→ Problem requirements
Word for word, repeat the lines of the records from the one containing "The image size is (700, 560)." through the last line, both included.

-- -- --

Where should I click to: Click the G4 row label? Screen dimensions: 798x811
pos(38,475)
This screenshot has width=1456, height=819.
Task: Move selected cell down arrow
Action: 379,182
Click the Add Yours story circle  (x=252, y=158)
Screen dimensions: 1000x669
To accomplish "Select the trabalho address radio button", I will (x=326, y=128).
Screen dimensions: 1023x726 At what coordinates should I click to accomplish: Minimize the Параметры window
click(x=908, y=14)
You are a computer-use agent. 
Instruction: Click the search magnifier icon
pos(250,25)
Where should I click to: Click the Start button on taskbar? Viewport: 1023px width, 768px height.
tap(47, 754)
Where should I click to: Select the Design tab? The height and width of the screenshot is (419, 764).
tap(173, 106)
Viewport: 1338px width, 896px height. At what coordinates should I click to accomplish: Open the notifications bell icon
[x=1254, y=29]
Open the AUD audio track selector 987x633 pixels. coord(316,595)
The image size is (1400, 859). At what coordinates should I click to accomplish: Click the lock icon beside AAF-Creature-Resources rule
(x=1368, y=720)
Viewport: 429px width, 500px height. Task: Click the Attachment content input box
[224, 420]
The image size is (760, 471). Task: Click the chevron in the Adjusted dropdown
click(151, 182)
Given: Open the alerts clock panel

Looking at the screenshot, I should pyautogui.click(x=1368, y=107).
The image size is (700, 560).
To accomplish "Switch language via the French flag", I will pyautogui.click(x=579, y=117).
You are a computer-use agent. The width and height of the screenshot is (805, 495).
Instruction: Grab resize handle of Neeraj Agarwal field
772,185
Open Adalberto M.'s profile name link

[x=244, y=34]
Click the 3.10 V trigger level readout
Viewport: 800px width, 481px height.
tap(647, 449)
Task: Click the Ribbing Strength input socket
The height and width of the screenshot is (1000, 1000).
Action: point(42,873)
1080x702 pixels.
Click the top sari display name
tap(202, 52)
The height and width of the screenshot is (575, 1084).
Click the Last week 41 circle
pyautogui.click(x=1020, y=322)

-- -- --

→ Solution to this problem
The image size is (700, 560).
To accomplish "Switch language via the French flag", I will pyautogui.click(x=579, y=117).
You are a computer-use agent. The width and height of the screenshot is (805, 495).
Instruction: Grab resize handle of Neeraj Agarwal field
772,185
Open Adalberto M.'s profile name link

[x=244, y=34]
Click the 3.10 V trigger level readout
Viewport: 800px width, 481px height.
tap(647, 449)
Task: Click the Ribbing Strength input socket
The height and width of the screenshot is (1000, 1000).
Action: point(42,873)
1080x702 pixels.
Click the top sari display name
tap(202, 52)
The height and width of the screenshot is (575, 1084).
Click the Last week 41 circle
pyautogui.click(x=1020, y=322)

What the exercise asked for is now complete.